En fin de compte, les frontières jouent un double rôle… et pas forcément celui que l’on voudrait leur assigner. Plus que simplement marquer l’altérité, la différence, donner un cadre, le plus souvent aujourd’hui les frontières fonctionnent en tant que limites, qu’interdits et ont un effet repoussoir. Ce n’est pas anodin qu’ici et là on érige des murs. Mais en communiquant ou en vivant ainsi les démarcations, non seulement les frontières jouent un rôle vis-à-vis de l’extérieur, mais aussi de l’intérieur.
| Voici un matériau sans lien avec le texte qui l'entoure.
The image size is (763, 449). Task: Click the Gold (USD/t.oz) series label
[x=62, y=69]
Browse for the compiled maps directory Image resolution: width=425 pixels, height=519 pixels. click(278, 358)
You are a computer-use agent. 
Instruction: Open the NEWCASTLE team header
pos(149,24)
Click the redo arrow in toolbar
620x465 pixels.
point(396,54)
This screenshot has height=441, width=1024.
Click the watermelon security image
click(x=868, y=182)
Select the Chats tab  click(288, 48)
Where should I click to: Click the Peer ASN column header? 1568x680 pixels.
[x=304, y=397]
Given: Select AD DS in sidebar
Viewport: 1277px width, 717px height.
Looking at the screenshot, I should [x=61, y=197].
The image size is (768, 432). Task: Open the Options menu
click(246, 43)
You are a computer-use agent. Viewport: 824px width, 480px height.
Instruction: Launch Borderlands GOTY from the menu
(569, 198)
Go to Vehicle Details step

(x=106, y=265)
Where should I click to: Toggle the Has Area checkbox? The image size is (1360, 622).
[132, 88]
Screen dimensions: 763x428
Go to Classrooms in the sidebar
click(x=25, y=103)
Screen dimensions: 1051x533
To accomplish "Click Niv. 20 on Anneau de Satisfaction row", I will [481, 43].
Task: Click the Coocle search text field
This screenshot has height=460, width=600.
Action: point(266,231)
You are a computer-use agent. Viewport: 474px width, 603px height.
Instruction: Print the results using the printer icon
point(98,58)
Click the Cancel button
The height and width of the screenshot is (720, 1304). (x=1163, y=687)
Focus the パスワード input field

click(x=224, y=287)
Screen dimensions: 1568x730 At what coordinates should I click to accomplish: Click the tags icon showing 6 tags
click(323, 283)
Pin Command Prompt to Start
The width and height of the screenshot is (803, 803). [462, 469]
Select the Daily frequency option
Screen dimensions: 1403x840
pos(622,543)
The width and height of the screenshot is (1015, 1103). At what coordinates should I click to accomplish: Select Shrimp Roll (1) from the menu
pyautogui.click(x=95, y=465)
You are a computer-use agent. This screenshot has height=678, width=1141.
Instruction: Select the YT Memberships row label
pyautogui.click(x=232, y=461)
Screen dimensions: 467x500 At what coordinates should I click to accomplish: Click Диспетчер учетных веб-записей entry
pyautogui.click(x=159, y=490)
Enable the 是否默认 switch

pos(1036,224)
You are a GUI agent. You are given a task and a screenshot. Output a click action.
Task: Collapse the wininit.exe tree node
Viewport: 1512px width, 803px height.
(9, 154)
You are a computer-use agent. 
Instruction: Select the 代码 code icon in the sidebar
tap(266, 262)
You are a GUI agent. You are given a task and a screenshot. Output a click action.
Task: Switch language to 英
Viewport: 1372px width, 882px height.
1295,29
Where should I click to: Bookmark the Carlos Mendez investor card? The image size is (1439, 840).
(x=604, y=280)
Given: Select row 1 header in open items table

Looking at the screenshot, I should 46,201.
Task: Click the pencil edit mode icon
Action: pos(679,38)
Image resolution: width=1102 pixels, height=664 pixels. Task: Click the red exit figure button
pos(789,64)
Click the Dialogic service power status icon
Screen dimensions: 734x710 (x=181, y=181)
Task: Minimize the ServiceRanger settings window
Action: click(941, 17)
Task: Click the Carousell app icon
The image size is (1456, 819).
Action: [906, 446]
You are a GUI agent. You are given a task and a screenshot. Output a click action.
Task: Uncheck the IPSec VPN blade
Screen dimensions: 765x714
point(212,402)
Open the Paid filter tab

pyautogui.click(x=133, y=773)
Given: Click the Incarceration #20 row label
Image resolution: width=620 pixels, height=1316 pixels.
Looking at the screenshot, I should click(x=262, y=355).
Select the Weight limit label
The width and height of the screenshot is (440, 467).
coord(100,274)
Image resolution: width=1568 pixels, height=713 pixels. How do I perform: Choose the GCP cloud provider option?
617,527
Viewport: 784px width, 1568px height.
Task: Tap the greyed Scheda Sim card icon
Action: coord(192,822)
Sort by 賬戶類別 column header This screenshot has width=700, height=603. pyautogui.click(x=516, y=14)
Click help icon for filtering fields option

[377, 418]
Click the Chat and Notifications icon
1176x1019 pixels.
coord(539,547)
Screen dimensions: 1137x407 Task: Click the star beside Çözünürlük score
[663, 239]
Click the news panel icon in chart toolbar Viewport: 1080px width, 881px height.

On souhaite pouvoir empêcher les autres d’entrer, mais ce faisant, on se limite soi-même dans sa capacité de rayonnement, d’altruisme, de dépassement et d’ouverture. L’hospitalité a perdu de sa spontanéité. L’accueil manque de bonté et de générosité. Finalement, le risque est que l’on s’interdise soi-même la bienveillance. Et cela est vrai à un niveau national en lien avec les frontières géographiques de nos différents pays, mais il est aussi possible de se construire des frontières humaines, relationnelles, professionnelles ou spirituelles, qui nous privent peut-être de la richesse qui vient d’ailleurs, mais aussi qui nous retiennent de découvrir de nouveaux horizons. Et si les frontières de la bienveillance avaient justement vocation, non pas à retenir, à limiter, à enfermer, mais à mettre en route, à dépasser, à découvrir…, nul doute que ce pari de l’altérité, certes risqué, pourrait élargir positivement l’espace de nos vies. Et comme le dit la Bible, « l’homme dont le regard est bienveillant sera béni » (Proverbes 22.9).